La estrategia de Roberto Martínez para cumplir el acuerdo
Frente a esta considerable presión económica, el seleccionador de Portugal, Roberto Martínez, estaría considerando una solución intermedia. La táctica sería incluir a Ronaldo en la convocatoria, aun cuando no se encuentre en su plenitud física. El objetivo no es que sea titular, sino que participe durante unos breves minutos simbólicos hacia el final del partido, con el fin de activar la cláusula contractual y garantizar así los beneficios económicos para la federación portuguesa.

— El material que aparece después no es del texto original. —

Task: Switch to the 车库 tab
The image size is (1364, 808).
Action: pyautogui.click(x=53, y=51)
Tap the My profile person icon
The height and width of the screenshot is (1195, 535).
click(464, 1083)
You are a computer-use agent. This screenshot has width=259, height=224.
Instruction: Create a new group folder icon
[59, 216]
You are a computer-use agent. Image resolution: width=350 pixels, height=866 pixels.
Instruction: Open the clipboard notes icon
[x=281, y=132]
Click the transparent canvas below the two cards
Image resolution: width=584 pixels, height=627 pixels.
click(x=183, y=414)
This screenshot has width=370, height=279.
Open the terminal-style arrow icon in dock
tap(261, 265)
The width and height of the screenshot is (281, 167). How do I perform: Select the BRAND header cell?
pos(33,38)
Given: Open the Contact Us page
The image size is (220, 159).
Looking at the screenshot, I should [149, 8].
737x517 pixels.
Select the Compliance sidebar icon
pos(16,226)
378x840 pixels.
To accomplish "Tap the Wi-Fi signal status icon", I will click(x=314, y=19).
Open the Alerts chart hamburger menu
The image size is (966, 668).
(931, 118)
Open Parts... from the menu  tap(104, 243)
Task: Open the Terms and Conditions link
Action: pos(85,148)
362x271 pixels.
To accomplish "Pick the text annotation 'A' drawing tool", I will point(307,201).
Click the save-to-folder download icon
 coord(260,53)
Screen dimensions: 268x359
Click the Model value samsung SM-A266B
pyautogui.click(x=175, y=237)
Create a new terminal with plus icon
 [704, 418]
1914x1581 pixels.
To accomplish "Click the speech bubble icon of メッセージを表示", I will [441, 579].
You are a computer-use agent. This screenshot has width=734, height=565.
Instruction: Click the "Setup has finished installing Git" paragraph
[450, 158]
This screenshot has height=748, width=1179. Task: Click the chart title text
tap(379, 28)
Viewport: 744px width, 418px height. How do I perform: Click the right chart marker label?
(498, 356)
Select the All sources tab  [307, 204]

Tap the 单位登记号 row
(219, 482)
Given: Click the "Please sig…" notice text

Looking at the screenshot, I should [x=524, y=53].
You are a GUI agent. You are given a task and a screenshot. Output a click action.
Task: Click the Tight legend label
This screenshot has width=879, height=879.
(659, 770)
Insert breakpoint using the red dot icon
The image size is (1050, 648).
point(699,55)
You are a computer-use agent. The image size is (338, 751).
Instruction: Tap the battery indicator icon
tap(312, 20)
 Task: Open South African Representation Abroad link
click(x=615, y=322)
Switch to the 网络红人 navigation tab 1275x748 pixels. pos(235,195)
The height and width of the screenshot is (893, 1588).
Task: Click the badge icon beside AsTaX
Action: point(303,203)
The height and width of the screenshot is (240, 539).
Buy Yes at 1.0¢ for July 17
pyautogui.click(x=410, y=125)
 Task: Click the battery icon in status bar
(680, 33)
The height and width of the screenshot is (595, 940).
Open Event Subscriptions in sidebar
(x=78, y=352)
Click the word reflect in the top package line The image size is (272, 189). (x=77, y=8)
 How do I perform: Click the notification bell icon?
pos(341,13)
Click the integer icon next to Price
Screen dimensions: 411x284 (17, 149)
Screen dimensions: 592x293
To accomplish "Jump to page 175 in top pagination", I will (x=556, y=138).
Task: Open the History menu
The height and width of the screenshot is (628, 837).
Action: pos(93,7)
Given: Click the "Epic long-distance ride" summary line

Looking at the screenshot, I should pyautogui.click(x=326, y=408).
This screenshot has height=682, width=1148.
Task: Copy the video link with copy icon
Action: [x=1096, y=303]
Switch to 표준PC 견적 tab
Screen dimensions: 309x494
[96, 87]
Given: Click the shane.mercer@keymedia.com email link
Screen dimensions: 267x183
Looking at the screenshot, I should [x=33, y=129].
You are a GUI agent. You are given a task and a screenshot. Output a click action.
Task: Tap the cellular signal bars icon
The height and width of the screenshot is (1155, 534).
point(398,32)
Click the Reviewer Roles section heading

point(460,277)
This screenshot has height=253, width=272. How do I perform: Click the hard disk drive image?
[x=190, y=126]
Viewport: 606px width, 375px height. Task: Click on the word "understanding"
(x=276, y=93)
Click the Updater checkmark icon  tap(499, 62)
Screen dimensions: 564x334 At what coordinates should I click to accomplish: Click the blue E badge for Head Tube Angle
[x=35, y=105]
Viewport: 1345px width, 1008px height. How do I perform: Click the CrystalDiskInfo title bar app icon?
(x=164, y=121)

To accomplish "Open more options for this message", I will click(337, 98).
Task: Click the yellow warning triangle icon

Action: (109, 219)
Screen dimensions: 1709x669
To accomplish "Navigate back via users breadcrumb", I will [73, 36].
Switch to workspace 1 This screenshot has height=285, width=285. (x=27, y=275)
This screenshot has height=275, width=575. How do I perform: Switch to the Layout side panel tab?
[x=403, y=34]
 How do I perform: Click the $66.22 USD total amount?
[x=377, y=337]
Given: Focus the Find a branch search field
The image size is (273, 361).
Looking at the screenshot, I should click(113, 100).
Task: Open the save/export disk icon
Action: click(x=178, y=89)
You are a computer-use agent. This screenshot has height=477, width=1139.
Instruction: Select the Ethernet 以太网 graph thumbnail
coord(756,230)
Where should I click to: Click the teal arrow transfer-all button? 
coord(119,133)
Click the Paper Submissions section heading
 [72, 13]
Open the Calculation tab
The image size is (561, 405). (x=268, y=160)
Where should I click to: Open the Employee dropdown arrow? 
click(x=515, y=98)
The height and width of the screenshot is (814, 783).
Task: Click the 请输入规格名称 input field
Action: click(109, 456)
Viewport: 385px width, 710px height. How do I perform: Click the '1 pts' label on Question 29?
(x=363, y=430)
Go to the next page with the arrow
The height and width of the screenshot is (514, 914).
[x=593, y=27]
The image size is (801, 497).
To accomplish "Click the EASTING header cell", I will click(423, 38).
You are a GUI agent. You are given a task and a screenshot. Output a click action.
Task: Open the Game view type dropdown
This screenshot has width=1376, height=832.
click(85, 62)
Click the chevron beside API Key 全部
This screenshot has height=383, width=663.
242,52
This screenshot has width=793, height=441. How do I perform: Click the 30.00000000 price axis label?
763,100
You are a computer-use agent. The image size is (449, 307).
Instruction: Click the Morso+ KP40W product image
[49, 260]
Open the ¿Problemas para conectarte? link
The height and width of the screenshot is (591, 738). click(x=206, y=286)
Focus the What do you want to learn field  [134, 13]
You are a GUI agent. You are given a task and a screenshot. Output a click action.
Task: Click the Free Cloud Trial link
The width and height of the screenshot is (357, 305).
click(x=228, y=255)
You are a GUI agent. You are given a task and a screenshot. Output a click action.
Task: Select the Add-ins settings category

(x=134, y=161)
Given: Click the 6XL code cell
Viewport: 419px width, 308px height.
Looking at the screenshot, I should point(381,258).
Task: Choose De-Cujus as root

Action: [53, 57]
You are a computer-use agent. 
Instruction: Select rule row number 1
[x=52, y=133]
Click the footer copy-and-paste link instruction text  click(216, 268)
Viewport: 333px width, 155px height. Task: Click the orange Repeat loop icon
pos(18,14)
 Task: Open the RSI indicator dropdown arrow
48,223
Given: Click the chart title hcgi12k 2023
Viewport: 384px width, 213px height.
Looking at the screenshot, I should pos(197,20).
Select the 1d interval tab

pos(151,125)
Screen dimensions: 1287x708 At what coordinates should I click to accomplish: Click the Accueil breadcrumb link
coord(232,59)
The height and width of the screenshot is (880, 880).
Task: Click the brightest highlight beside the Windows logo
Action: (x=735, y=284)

Esta potencial decisión entra en conflicto directo con los intereses de su club en Arabia Saudita. Se reporta que Jorge Jesús, el entrenador del Al-Nassr, ha pedido formalmente que se dé prioridad al descanso del futbolista para prevenir una posible recaída que lo aparte del tramo final de la temporada en la Pro League.
Incertidumbre por la convocatoria y el ‘factor Paulinho’
Se prevé que este viernes se anuncie oficialmente la lista de jugadores convocados por Portugal para el viaje a Ciudad de México. Más allá de la duda sobre CR7, la atención también se centra en Paulinho, el delantero del Toluca. Su destacado rendimiento en la Liga MX ha generado una fuerte petición tanto de los aficionados mexicanos, que lo ven destacar cada jornada, como de los portugueses, que abogan por su retorno al combinado nacional.
El partido del 28 de marzo no solo marca el regreso del fútbol de alta competencia internacional al renovado Estadio Azteca, sino que también se ha transformado en un pulso entre el manejo de la condición física de una leyenda de 41 años y las obligaciones comerciales de una industria que se resiste a prescindir de su principal figura publicitaria.